It also makes the coastlines, the habitat, and people less resilient to climate change. Storm surges, which is one of the great risks—a hurricane or typhoon, for example—are mitigated often by the natural infrastructure along these coastlines: oyster beds, seagrass beds, coral reefs, and mangroves. Without those, as they get stripped away and overexploited, coastal communities are far more vulnerable to climate shocks.
Whether you are talking about food, nature, or climate resilience, the livelihoods at the end of the day of 50 million fishers, 250 million local people, it's the number-one employer, those are all at risk. Essentially, we got into this because it was a conservation challenge. We want to avoid it becoming a humanitarian crisis.
DEVIN STEWART: What about the connection to illegal fishing, which is often in the news? Is the current state of coastal fisheries being affected by illegal fishing?

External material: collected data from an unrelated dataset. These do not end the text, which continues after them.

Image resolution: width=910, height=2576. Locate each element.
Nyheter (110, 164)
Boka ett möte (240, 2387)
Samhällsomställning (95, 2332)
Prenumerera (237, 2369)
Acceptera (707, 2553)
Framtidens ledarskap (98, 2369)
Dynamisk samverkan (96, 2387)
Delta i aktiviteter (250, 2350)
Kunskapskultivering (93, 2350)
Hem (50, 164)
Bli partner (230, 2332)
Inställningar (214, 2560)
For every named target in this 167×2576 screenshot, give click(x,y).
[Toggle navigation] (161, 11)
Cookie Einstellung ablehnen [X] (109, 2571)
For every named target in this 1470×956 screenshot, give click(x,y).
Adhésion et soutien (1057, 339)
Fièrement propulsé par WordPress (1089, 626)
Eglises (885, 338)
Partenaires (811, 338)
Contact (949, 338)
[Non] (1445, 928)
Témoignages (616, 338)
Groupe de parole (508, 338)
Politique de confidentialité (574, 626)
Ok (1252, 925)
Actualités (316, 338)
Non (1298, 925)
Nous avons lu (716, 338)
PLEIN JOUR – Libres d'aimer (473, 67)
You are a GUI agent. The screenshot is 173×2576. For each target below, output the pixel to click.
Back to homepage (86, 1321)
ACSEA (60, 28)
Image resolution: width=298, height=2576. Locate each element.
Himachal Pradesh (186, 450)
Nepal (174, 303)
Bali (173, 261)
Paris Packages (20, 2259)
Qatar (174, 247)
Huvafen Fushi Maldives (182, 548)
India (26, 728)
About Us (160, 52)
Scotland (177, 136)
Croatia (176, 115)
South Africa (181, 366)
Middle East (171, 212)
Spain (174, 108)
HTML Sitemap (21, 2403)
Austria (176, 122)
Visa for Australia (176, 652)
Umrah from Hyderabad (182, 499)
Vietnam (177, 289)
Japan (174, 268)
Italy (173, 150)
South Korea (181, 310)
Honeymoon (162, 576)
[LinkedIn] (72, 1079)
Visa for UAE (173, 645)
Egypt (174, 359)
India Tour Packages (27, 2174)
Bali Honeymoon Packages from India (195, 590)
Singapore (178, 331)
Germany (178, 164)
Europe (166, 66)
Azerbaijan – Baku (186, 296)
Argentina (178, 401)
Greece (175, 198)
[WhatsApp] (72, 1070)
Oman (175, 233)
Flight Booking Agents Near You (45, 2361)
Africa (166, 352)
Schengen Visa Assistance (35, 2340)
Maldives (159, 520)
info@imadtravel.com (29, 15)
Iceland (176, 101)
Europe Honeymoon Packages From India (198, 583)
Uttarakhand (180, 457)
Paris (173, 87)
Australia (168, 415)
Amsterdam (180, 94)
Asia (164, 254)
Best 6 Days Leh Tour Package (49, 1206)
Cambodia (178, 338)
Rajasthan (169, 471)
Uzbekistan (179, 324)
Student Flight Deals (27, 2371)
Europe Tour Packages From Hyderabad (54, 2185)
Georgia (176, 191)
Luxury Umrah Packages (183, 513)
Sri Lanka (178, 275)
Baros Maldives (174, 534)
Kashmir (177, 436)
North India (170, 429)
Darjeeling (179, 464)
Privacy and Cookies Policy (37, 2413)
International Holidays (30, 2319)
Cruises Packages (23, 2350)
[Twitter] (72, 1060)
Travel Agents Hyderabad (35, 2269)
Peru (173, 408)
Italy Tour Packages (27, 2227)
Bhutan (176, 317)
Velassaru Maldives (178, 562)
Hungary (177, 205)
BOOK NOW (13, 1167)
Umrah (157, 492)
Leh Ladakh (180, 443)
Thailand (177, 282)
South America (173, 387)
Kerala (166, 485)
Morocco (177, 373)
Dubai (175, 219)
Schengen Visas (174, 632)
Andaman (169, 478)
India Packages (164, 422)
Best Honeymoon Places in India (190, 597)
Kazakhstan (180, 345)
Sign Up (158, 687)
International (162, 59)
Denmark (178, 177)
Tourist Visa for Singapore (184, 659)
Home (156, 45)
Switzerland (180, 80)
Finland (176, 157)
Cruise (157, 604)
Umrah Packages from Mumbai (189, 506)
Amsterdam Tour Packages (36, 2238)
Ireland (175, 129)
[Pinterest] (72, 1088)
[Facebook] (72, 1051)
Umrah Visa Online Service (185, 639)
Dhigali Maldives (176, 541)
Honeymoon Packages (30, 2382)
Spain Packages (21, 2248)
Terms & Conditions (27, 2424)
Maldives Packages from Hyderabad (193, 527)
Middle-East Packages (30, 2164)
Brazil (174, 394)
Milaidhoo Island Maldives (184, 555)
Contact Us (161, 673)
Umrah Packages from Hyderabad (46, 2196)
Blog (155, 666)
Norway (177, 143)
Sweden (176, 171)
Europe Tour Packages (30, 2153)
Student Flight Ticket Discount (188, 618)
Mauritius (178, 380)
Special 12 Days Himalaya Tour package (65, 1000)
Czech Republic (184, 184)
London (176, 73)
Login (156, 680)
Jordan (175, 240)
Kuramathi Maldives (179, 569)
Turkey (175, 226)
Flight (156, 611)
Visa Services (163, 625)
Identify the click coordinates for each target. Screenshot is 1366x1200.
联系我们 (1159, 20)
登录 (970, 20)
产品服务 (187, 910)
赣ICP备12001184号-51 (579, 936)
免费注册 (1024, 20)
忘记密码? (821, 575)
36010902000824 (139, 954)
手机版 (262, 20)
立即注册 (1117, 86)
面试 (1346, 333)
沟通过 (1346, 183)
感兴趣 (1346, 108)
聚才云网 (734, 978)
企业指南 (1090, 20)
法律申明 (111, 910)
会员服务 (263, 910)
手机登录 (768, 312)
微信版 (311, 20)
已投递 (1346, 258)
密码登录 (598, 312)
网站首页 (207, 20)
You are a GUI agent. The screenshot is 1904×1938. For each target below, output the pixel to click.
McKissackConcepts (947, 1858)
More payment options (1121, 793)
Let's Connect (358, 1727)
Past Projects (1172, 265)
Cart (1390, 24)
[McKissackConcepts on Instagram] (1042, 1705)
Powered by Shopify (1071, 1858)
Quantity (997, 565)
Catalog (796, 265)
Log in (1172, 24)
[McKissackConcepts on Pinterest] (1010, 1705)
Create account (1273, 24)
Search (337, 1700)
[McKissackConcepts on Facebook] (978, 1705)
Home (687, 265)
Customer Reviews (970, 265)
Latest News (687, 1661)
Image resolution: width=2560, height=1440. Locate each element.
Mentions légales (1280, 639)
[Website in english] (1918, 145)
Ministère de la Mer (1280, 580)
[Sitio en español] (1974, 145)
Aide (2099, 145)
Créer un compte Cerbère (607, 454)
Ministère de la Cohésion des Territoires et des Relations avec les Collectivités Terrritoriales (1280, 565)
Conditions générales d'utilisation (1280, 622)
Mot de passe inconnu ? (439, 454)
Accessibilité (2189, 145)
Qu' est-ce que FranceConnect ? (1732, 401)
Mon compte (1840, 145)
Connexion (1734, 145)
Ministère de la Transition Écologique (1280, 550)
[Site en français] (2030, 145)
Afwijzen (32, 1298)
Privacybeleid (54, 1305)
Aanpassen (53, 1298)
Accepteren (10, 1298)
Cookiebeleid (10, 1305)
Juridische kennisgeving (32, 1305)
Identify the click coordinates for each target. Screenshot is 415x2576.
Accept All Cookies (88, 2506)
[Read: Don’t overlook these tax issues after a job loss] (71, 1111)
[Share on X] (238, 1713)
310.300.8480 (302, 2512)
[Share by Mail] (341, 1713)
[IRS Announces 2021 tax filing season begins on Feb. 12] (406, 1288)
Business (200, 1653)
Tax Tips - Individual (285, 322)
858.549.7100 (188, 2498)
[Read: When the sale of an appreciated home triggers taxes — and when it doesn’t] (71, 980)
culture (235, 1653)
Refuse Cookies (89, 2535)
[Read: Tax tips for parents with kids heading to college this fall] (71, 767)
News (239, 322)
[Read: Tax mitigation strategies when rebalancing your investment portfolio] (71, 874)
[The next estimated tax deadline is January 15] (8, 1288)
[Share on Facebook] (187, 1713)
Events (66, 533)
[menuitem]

BRETT JENKS: Yes. There is growing attention around the world on illegal and under-reported fishing. There is a lot of progress being made, but it is still rampant. I think the conservation organization Oceana did a study recently that showed 40 to 50 percent of fish in local markets were mislabeled. People often don't really know what they are eating. Unless you go to a reputable store that has a serious certification system, it's unlikely that you can have any idea where your fish came from or whether it was caught sustainably.
There is also a lot of illegal fishing both in coastal areas and on the high seas, which is born of people fishing in other people's territories or using illegal equipment. Whether it's a European nation fishing in African waters without reporting it and without paying for it or whether it's one community in the Philippines fishing in another community's waters, there are multiple ways to fish illegally. It's still pretty chronic. The kind of social norms that you would expect and that we experience each day in action when we decide not to jaywalk in droves or when we decide not to litter, those kind of social norms have really yet to be established on the sea. It is sort of a Wild West mentality, a race to catch the last fish, if you will. There is a lot of change that is needed to address illegal and chronic overfishing.
DEVIN STEWART: You mentioned the Philippines earlier. I understand that much of your organization's work is focused on Southeast Asia, in particular the Philippines and Indonesia. Why are those specific countries a focal point for your work?
BRETT JENKS: Countries like Indonesia and the Philippines are critically important for marine biodiversity. If you look at coral reefs anywhere in the world and count the species of coral in said area, I think it's fair to say that 50 to 60 percent of all species of coral are found in the coastal waters of Indonesia and the Philippines. This is the undersea Amazon of the natural world, if you will. They are arguably the two most important countries on the planet for coral reefs.
They also happen to be mega fishing countries. Both Indonesia and the Philippines are top 10 fishing countries. From a local economic development standpoint, from a marine conservation standpoint, from a food security standpoint, nutrition-wise, it's a really critical issue.
Our sense was that if we could make a go of it, if we could begin to stem the tide of coastal overfishing in countries as challenging, because they're so populated, as Indonesia and the Philippines, then we could develop a model that would be replicable all over the world.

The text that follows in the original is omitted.